Kunta Kinte (or Kunta Kunte) is the central character of the best seller novel “Roots”: The Saga of an American Family by Alex Haley, and of the television mini-series Roots, based on the book.
Roots is now accepted as being a mixture of both fact and fiction, and much of the book's material is allegedly borrowed from a book called The African by Harold Courlander.
Kunta Kinte was a Mandinka. Kunta was captured and imported to Annapolis, Maryland, and later sold to a plantation owner in Spotsylvania County, Virginia near the present-day rural community of Partlow.
In the miniseries, the young character was portrayed by LeVar Burton, and the older by John Amos.
There is a memorial to Kunta Kinte in Annapolis, Maryland. It is the only monument in the world to bear the name of an actual enslaved African, apart from the Zumbi from Palmares Kilumbu (a negro leader of rebellions against slavery) statues in Brazil and Bussa statue in Barbados. It depicts Alex Haley, book on his lap, telling his family's story to three children. In a notorious incident, the Kunta Kinte plaque was stolen within 48 hours after its installation in 1981, allegedly by the Ku Klux Klan. The plaque was never recovered, but it was replaced within two months.
Plot summary
Haley's novel begins with Kunta's birth in the village of Juffure in The Gambia of West Africa in 1750. Kunta is the first of four sons of the Mandinka warrior Omoro and his wife Binta Kebba. Haley describes Kunta's strict upbringing and the rigors of manhood training he undergoes.

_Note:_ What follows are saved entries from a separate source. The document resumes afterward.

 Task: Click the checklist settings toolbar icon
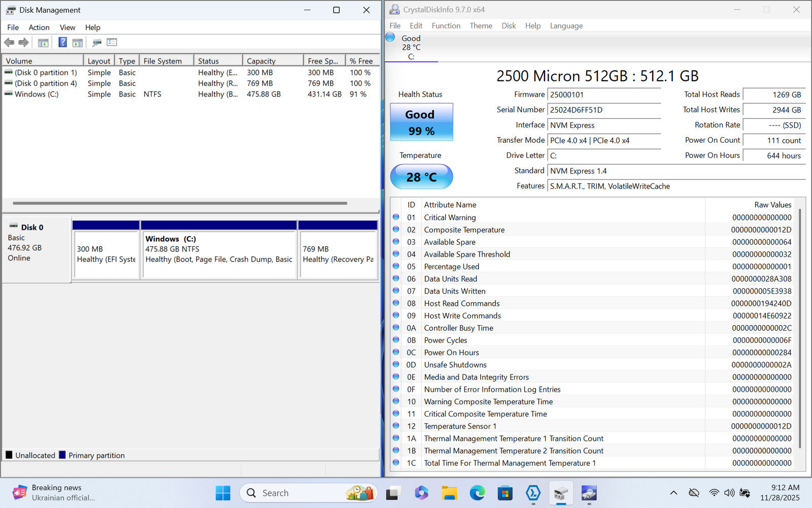tap(112, 43)
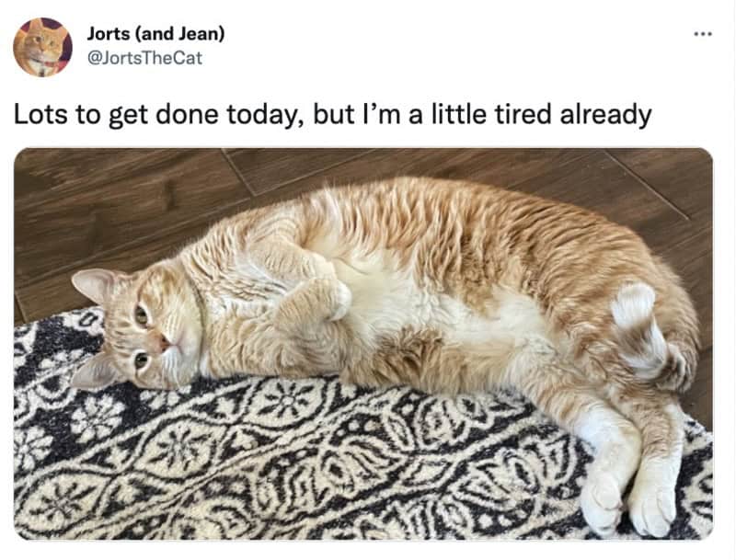Visit the @JortsTheCat handle link

(x=144, y=58)
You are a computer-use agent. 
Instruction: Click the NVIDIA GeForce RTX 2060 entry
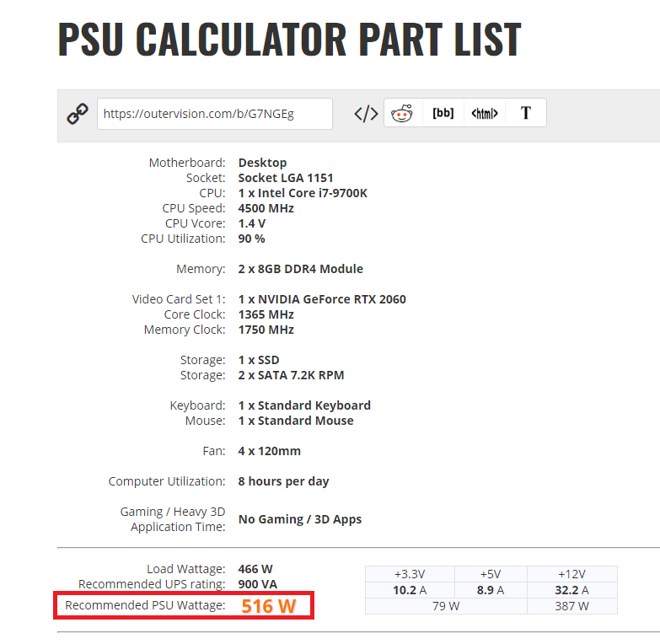pos(322,299)
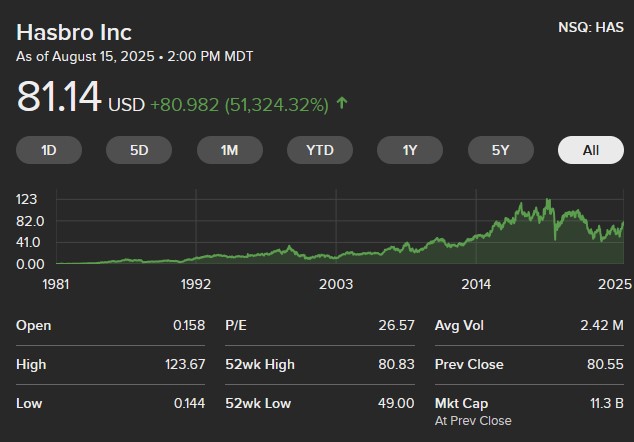Click the P/E value 26.57

pos(397,325)
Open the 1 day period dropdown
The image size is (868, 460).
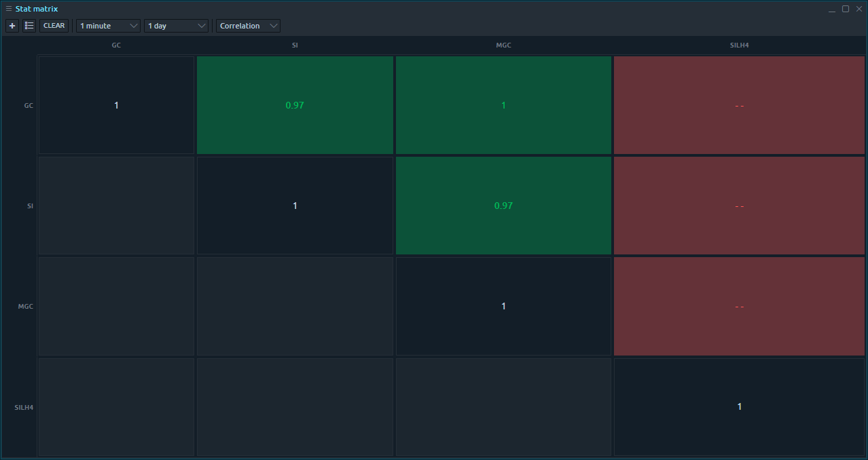click(x=175, y=25)
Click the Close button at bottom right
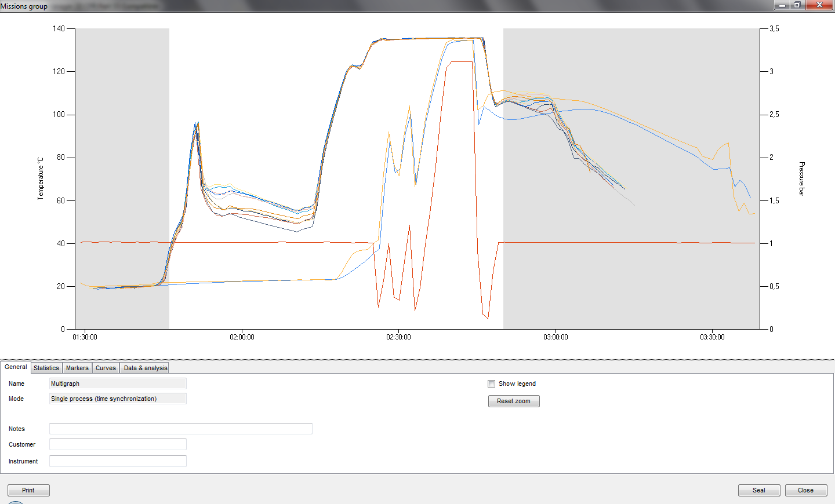Screen dimensions: 835x504 click(805, 490)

One day in 1767, when the young warrior left his village to find wood to make a drum, he was attacked by four black men who surrounded him and took him captive. The most horrifying part of Haley's novel is where he describes this event. Kunta awakens to find himself blindfolded, gagged, bound and prisoner of the white men. Haley describes how they humiliate the young warrior by stripping him naked, probing him in every orifice, and branding him with a hot iron. He and others are put on a slave ship for a nightmarish three month journey to America.
Out of 140 Africans, Kunta is one of only 98 who survive the crossing. After arrival in Maryland he is sold to a plantation owner who renames him "Toby," much to his dismay. During the remainder of his life Kunta never gives up his dreams of freedom and trying to escape, even after part of his foot is chopped off. (He was running and the slave catchers caught him and he had a choice to be castrated.) He eventually marries another slave named Bell Waller and has a daughter named Kizzy, which in Kunta's native tongue means to "stay put". Unfortunately, Kizzy is later sold away when she is discovered to have written a fake traveling pass for a young slave boy she is in love with.
After Kizzy is sold, it is stated that Bell was sold years later and Kunta died soon after. It was said that he could barely walk when he died, but he still kept his dream of freedom and just "faded" after Bell was sold. After Kizzy visits his grave 2 years after he died, she scratches out the "Toby" carved on it and carves in "Kunta Kinte."